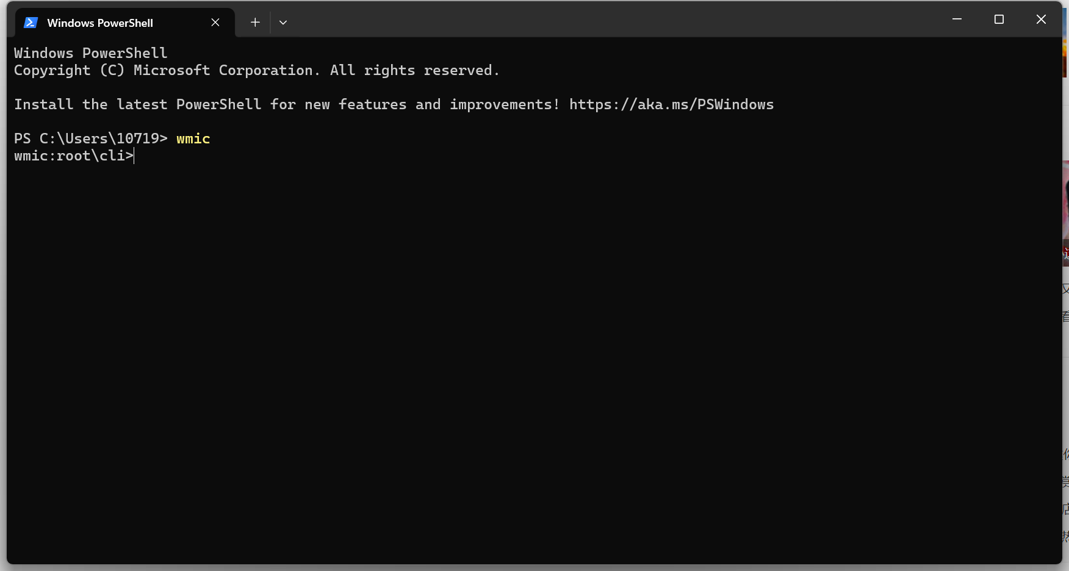
Task: Expand the new-tab profile dropdown chevron
Action: coord(283,23)
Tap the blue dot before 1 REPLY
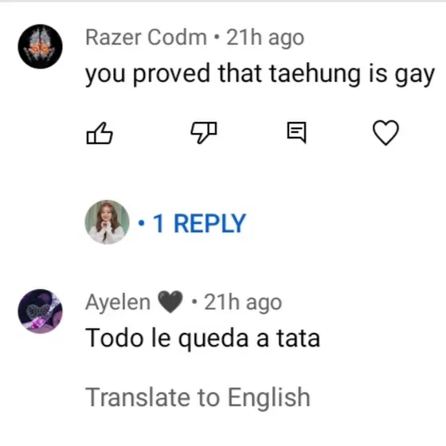This screenshot has width=446, height=446. (141, 224)
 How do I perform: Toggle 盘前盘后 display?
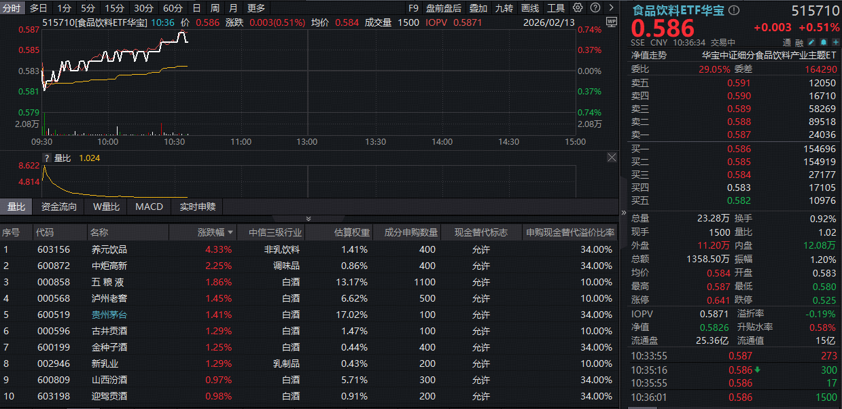(x=443, y=8)
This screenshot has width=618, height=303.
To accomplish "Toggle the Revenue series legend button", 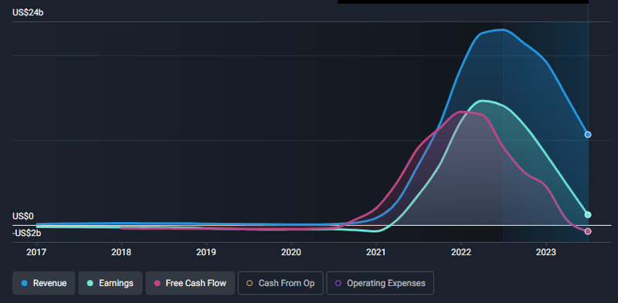I will (44, 283).
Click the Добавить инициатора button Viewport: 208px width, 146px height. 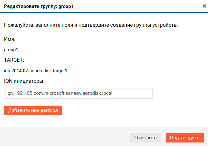(33, 110)
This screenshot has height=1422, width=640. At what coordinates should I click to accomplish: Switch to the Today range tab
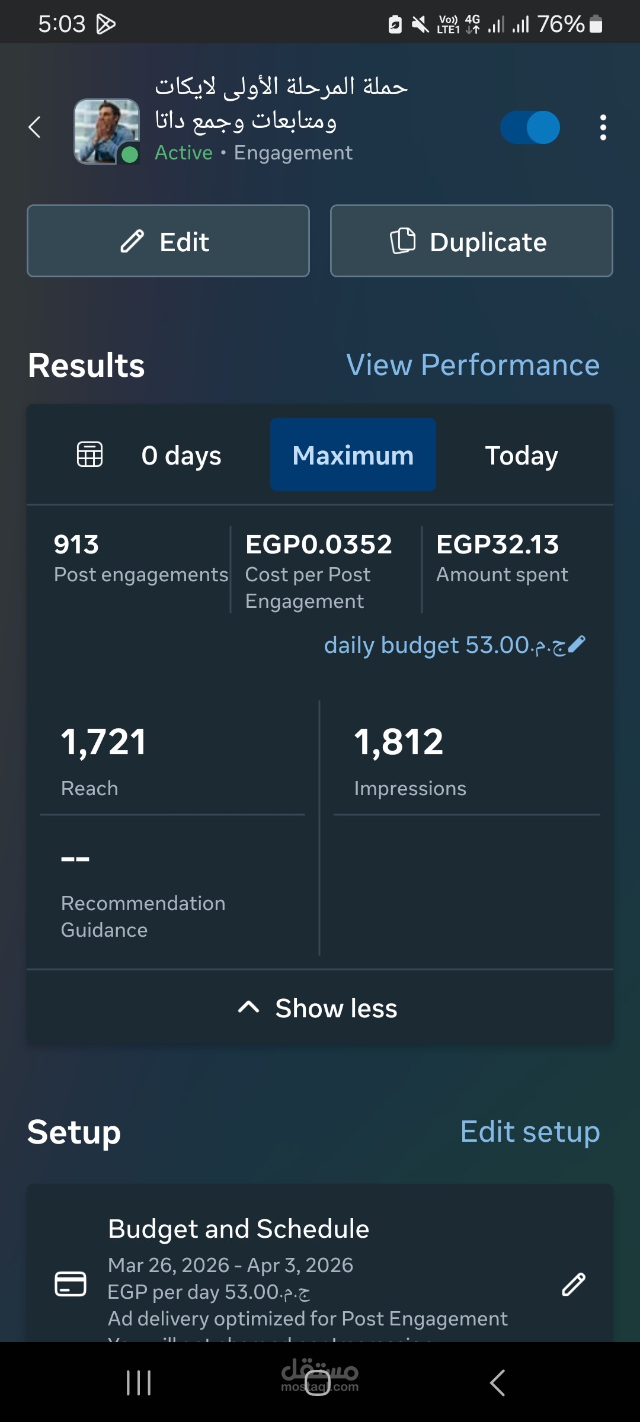point(521,455)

+-------+

#### What needs to be done
Only the lines from the one containing "This screenshot has height=1422, width=640." through the last line of the data may appear in the answer, each given again exactly and with pictures left out.

#### Exercise response
This screenshot has height=1422, width=640. At what coordinates should I click to accomplish: Switch to the Today range tab
point(521,455)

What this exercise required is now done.